Guy recoiled, as if she had struck him, and stood staring. She stared back, cold and certain.
And then Guy was climbing the tree.
He began to understand why this would be considered a rite of passage. The branches were far apart, and some of them bowed unnervingly beneath him. He’d passed more than a couple of ribbons on his way up, old and tattered, and he began to wonder if this hanging child had been aiming to break the record.
Vaisey’s angry yells weren’t getting any further away, no matter how fast he moved, and Guy tried to shift his attention to the placement of his hands, so he could plausibly deny hearing any instructions to come down.
A frantic scrabbling and sharp gasping came to his ears, and the lad’s feet were in view. They weren’t placed on anything, and the boy’s hands were free too, reaching desperately in front of him, to a higher branch.
There. A snapped limb protruding from the trunk had ripped through the boy’s clothes, leaving him to swing from the tree. He must have slipped.
But if he was trying to get free, it would have made more sense to reach for the branch to his left.
“What are you trying to do, you idiot boy?”
“Win. I’m going to be King of the Oak.” He didn’t seem phased by Guy’s presence, but kept stretching upwards, crumpled length of ribbon in his hand.
Guy snatched it away and read:
“Simon of Locksley. I didn’t write this for you.”
“No. I asked Morgan, on a dare. You’d have had my head. Chris said she’d turn me into a frog, and that would be worse, but she never did.”
“Well, the Sheriff is probably going to have your head anyway, when we get down.”
“It’ll be worth it, to break the record.”
Guy began shredding the lad’s jerkin, widening the tear to detach him from the oak.
“Enlighten me then. Who was stupid enough to scramble all the way up here before you?”
“Don’t you know anything? Robin’s been King of the Oak for years and years. I want to beat him. How amazing would that be? Beating Robin Hood!”
Guy started laughing.
The boy looked shocked. Peasants didn’t generally see him laugh.
Guy looked at the piece of jerkin he had in his hand, and then reached up, higher than a boy could reach. He tied it to the tree, and he grinned.
Beating Robin Hood.
Then the world began to tilt.
“Hold on!” The boy yelled, as if he needed advice from a twelve year old.

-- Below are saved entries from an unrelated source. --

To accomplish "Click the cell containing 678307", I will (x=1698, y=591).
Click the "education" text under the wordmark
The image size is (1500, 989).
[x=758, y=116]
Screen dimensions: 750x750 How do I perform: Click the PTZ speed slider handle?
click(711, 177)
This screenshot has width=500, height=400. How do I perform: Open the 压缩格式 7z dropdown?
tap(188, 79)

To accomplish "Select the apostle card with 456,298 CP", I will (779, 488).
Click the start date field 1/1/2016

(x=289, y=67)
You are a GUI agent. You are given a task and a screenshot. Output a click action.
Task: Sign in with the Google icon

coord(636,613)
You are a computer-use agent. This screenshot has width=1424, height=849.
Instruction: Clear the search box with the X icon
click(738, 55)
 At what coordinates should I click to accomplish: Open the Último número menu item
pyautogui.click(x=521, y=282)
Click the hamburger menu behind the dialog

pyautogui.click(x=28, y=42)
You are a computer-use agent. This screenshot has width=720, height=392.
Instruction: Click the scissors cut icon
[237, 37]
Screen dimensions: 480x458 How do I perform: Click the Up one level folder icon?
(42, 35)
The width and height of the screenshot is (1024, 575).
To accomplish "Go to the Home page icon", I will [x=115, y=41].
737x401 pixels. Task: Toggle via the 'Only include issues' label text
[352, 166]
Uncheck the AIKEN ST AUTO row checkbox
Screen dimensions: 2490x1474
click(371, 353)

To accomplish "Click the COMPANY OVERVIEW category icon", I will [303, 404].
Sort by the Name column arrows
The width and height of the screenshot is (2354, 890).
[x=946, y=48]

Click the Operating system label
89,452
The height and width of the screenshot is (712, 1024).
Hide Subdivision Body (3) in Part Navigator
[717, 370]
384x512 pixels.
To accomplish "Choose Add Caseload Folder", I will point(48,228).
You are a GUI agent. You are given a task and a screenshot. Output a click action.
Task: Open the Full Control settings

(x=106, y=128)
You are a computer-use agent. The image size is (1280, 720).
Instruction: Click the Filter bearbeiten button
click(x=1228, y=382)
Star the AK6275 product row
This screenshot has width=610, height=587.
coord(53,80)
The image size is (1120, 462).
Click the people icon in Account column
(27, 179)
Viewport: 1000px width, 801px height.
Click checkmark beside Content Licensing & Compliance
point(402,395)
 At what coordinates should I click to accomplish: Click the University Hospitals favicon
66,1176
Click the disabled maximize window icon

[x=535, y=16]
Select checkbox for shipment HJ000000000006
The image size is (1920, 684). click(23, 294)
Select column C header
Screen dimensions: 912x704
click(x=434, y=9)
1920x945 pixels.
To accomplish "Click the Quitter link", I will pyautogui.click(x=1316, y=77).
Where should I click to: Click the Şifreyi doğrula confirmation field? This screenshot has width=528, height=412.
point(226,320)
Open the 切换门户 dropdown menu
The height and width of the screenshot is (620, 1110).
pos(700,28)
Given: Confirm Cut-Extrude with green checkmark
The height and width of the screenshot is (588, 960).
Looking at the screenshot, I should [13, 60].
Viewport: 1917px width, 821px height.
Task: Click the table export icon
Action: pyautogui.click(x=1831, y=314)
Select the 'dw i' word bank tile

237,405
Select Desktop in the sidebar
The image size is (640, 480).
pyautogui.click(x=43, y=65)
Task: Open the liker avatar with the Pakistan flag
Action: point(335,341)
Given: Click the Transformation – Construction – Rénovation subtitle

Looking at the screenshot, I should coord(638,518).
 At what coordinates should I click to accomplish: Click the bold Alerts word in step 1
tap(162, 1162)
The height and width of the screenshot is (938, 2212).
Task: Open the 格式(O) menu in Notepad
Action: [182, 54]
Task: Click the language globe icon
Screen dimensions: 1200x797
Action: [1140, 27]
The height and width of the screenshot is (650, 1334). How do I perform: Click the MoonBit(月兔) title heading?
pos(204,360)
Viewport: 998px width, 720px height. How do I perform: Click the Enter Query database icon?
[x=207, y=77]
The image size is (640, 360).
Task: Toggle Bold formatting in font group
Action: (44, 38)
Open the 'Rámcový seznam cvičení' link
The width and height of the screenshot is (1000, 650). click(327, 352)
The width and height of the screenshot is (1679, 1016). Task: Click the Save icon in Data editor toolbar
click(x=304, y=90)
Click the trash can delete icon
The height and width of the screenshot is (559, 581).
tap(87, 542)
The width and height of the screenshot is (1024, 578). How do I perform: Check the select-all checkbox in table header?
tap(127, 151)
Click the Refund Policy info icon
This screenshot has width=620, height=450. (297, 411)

It was sickening to feel something as huge and stable as the oak lurch so violently under his hands, but the movement was short and swift.
When it stopped, everything was balanced at a precarious angle.
“What happened?” The boy hissed quietly, as if anything louder would bring the ground rushing up to meet them.
A familiar voice broke in.
“The Sheriff’s soldiers happened. They’d cut into the oak before Gisborne climbed up it, but lucky for you, it fell sideways into this tree and not straight down. Doubt it’ll hold for long now, better shift.”
“Robin Hood!” The child yelped in amazement.
Light eyes peered at them from between greenery.
“Hood, why do you look like a walking shrubbery?”
The outlaw had twigs and dirt and leaves all about him, nothing but the eyes betraying the man.
“Because I have a healthy aversion to parading myself in front of your men. Simon, get hold of Gisborne, Gisborne, get hold of this rope.”
The boy, freed from the tree, was attaching himself to Guy’s shoulders without even a by your leave.
“Why?”
“Because the tree I’m standing in made a really nasty noise when the monster you’re clinging to crashed into it, and it won’t last long. Now shut up and take hold. We’re going for a swing.”
And then the floor of Nottingham forest swung out beneath Guy’s feet. He might have screamed.